夏目友人帳
4
蝉の声が響く。
猛烈な暑さの中彼らの会話は、続く。
「・・・祖母を知っているのか?」
「・・・以前この辺りに住んでいて、それはそれは美しい人だった」
斑(もう斑ってことにしてやる)の言葉に、私の頭の中にもレイコさんが浮かぶ。
招き猫の目も閉じられている。
彼もまた、瞼の裏でレイコとの記憶を映し出しているのかもしれない。
「―へぇ・・」
「そして、お前のようにあやかしものを目に映すことができた」
生きている人間とも区別がつかなくなるくらい、彼女の目には妖がはっきりと映っていた。
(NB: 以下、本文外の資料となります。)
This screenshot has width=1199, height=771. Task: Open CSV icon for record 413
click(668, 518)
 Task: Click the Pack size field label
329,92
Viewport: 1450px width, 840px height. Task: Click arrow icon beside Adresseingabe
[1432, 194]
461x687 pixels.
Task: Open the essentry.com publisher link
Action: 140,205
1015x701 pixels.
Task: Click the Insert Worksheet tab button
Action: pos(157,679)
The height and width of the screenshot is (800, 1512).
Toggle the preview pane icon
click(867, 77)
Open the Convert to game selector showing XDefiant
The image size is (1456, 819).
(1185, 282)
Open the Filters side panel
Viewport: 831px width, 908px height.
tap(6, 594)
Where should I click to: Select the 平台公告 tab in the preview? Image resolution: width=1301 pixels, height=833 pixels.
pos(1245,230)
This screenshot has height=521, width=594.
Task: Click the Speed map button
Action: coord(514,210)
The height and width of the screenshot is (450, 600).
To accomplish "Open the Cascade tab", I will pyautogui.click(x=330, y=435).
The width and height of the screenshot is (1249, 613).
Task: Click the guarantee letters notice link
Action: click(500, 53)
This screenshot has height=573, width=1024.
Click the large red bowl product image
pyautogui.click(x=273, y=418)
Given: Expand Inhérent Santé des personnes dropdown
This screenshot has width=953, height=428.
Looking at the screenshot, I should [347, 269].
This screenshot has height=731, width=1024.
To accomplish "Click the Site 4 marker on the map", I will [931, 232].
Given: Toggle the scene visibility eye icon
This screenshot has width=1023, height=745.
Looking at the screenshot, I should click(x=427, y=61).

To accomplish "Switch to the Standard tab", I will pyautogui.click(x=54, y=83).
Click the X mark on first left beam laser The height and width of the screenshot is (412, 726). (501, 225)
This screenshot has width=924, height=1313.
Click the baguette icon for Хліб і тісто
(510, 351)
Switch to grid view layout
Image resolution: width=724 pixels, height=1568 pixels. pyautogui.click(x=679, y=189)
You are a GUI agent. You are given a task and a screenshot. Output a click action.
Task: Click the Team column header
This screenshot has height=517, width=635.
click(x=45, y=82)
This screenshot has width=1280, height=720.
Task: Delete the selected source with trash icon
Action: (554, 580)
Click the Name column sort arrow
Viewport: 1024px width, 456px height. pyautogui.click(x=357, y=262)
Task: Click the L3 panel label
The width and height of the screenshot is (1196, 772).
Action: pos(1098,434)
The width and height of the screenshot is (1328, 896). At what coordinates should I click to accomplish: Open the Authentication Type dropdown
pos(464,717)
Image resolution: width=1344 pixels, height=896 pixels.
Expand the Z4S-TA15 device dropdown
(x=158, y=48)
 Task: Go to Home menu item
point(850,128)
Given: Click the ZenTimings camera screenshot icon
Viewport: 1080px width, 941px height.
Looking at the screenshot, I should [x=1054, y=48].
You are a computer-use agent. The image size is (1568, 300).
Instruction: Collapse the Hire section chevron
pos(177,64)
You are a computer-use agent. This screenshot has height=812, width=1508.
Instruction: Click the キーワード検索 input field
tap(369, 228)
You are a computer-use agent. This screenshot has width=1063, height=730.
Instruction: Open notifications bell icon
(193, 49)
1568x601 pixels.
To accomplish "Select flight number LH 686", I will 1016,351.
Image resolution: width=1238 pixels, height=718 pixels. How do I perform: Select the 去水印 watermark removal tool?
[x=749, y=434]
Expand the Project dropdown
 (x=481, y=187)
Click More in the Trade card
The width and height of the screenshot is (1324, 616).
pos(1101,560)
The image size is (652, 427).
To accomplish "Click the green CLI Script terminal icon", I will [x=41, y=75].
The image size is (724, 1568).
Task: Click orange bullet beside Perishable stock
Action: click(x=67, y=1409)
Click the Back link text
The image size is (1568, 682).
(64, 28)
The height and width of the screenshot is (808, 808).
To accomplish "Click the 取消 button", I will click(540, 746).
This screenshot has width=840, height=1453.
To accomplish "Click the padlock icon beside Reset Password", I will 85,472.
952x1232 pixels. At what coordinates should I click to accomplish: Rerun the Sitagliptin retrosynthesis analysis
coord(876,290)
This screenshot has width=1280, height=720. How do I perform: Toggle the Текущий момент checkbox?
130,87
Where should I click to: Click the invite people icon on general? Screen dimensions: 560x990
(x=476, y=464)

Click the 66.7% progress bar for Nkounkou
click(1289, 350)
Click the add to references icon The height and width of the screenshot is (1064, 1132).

私のように妖祓いの家系でもないのに、だ。
「それゆえ」
そう、だからこそ。
「人は誰も彼女を理解らなかった」
彼女は、孤独の中にいた。
「・・・・へぇ」
夏目貴志の目が色を失う。
レイコさんの気持ちが彼には理解できるのかもしれない。
同じような人生を歩んだほかならぬ彼だからこそ。
「彼女はいつもひとりだった」
「いつもいつも ひとりだった」
「そこでレイコは、妖怪相手に憂さ晴らしをはじめたのさ」
・・・。
なんかこうやって聞くとレイコさん、なんだかな、だな。
私がレイコさんに会ったのは、レイコさんがすでに最強・・いや最凶と呼ばれるようになってからだ。
昔のことはくわしくは、知らなかったが・・・本当に何してんだ、レイコさん。